Administration of a dispute: assistants and fees

The Code in Article 10 also requires arbitrators to make reasonable efforts to ensure that his or her “assistant” acts in accordance with the Code. The Commentary describes an “assistant” as an individual who is assigned specific tasks by the Arbitrator to assist with the investor-state proceeding and uses the example of an associate in the arbitrator’s firm or chamber. This provision should be read along with the arbitrator’s general obligation not to delegate his or her decision-making function in Article 6.

Notably, the term “assistant” specifically excludes staff members of arbitral institutions, including tribunal secretaries, who would be bound by institution-specific ethical obligations or by their terms of employment.

As regards an arbitrator’s fees and expenses, Article 9 of the Code requires that they be “reasonable”. Arbitrators should also keep accurate records of their time and expenses and make these available when requesting the disbursement of funds or when a party so requests.

What this may mean for the future of investor-state disputes

Largely, the Code appears to reflect best practices and although in many cases these are already prevalent in the investor-state disputes field, both through conduct and also other soft-law instruments such as the IBA Guidelines, however, some provisions included do help clarify certain grey areas.

For instance, the provisions limiting multiple roles for arbitrators are a significant innovation and clarify an area that has seen much discourse but was not yet subject to any guidelines. This said the requirement for arbitrators to obtain the express agreement of disputing parties in former cases might be onerous and the finalised version of the Code will perhaps account for this possible difficulty.

Further, the Code’s stance on arbitrators’ obligations to maintain confidentiality, for example specifically allowing arbitrators to comment on publicly available decisions, might allow for some useful additions to scholarship in the field of international investment law.

Finally, the provision requiring arbitrators to make efforts to have their assistants comply with the Code provides an element of “light-touch” regulation to an area that was previously unregulated, while reiterating the fundamental idea that arbitrators should not delegate their decision-making functions.

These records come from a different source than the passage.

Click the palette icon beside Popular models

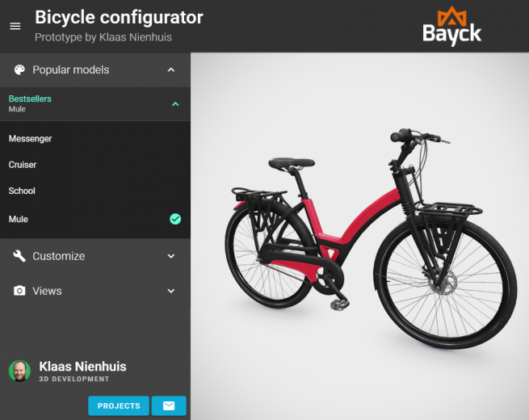coord(19,69)
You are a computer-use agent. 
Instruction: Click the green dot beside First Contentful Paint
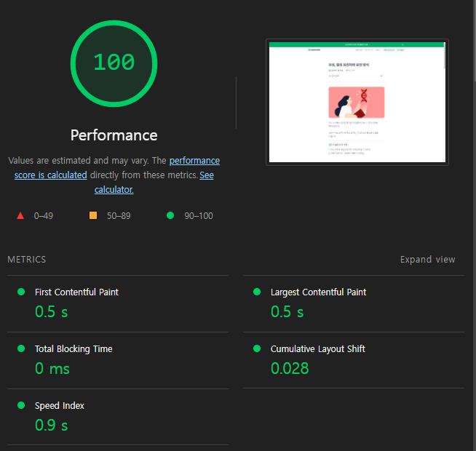(x=21, y=292)
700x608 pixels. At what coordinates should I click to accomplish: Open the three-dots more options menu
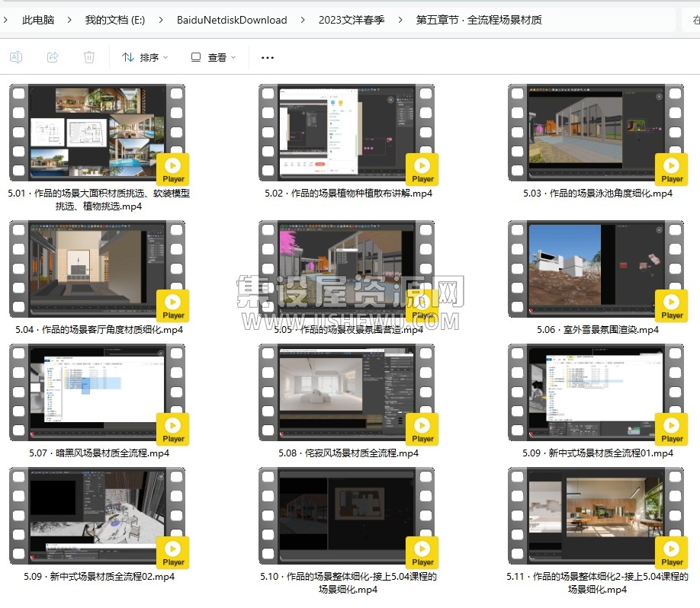(x=268, y=58)
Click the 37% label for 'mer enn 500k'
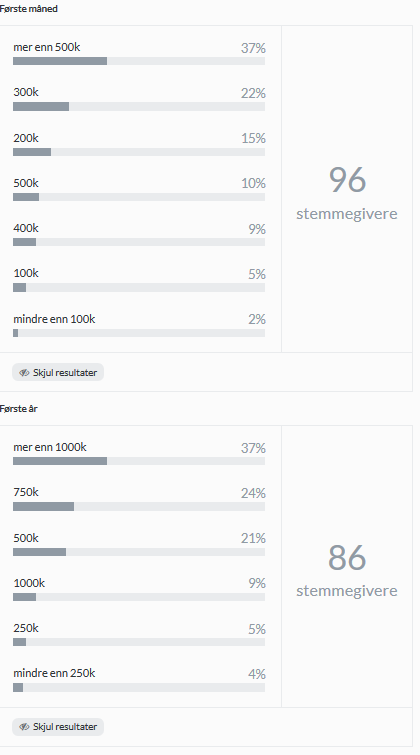This screenshot has width=420, height=755. coord(253,48)
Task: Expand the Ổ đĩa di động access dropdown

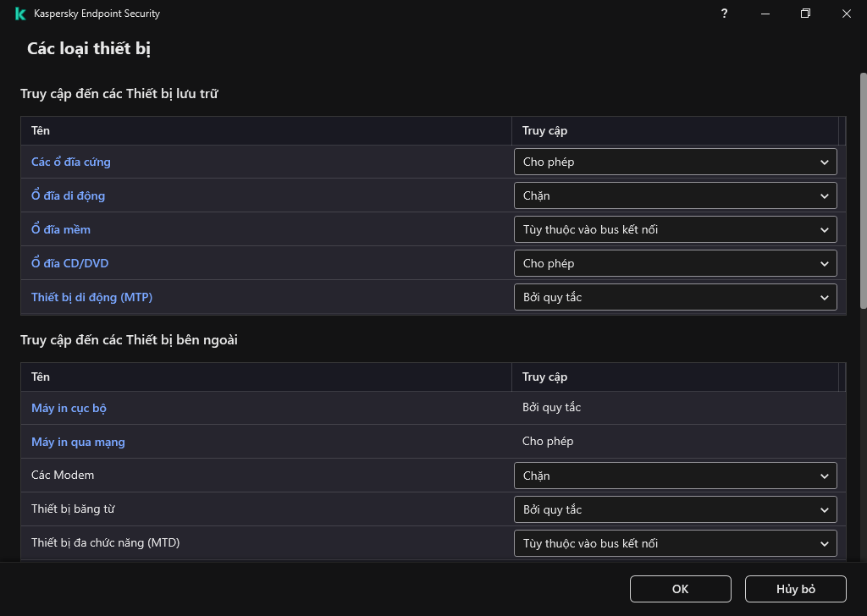Action: [x=675, y=195]
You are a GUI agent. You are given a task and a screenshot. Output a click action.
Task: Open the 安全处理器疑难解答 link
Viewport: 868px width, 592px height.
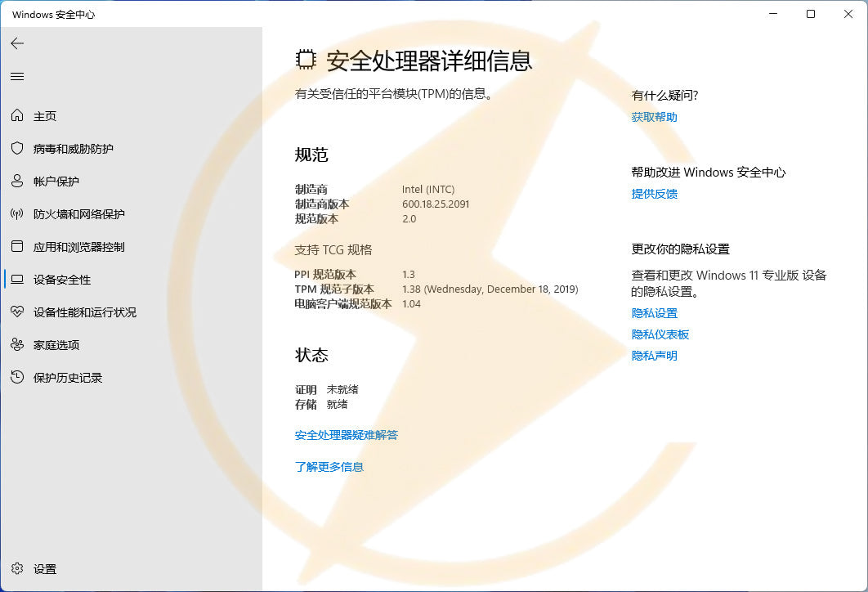(x=347, y=435)
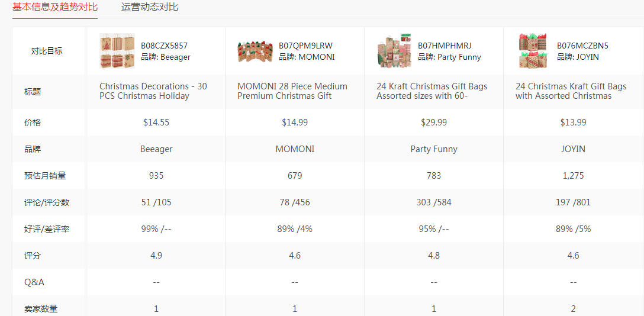
Task: Click the 4.9 rating value for Beeager
Action: tap(156, 256)
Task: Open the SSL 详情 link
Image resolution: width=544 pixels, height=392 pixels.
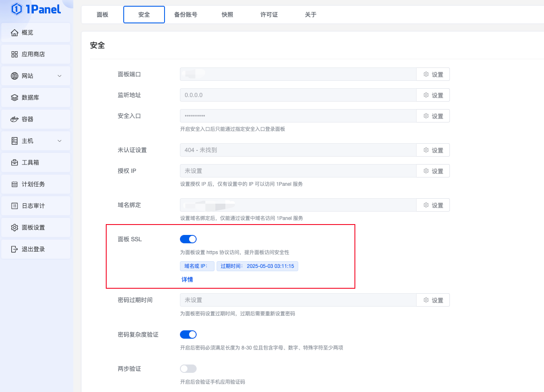Action: 187,280
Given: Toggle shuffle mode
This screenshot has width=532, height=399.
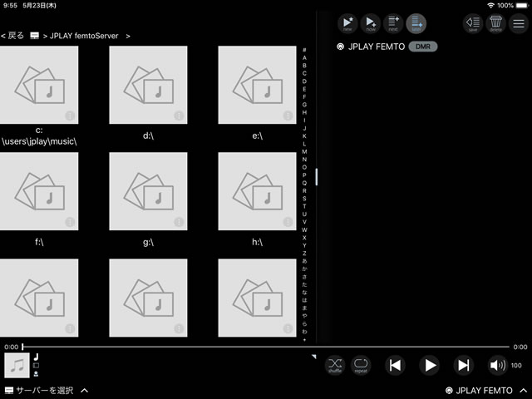Looking at the screenshot, I should 334,365.
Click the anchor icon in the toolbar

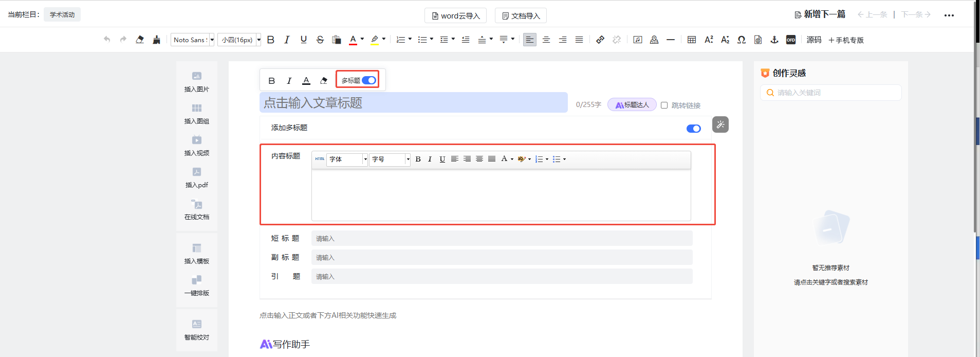774,40
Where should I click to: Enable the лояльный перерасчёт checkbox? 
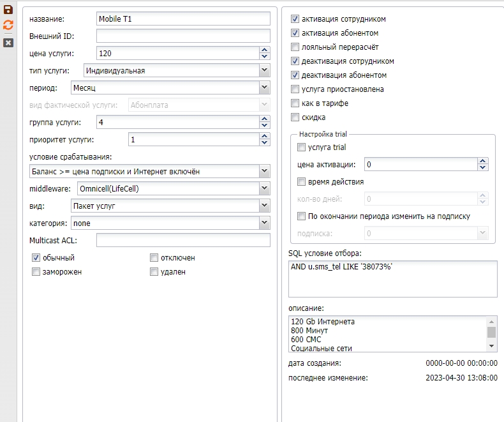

Some areas of uncertainty remain, however. For one, the Code does not address the very controversial area of issue conflict. Further, it remains unclear how the Code will eventually be made enforceable. In November 2021, Working Group III suggested a few routes to make the Code operational, including, for example, entering into a multilateral instrument incorporating the Code, using the Code as a template for individual IIAs, by having disputing parties in individual cases agreeing to apply the Code, by incorporating it into the procedural rules of arbitral institutions, or by having arbitrators add the Code to their declarations of independence and impartiality when accepting appointments. To gauge the ultimate impact of the Code, it remains to be seen which of these options, and to what extent, is ultimately retained.

 

 

Authored by Thomas Kendra, Lédéa Sawadogo-Lewis, and Trishna Menon.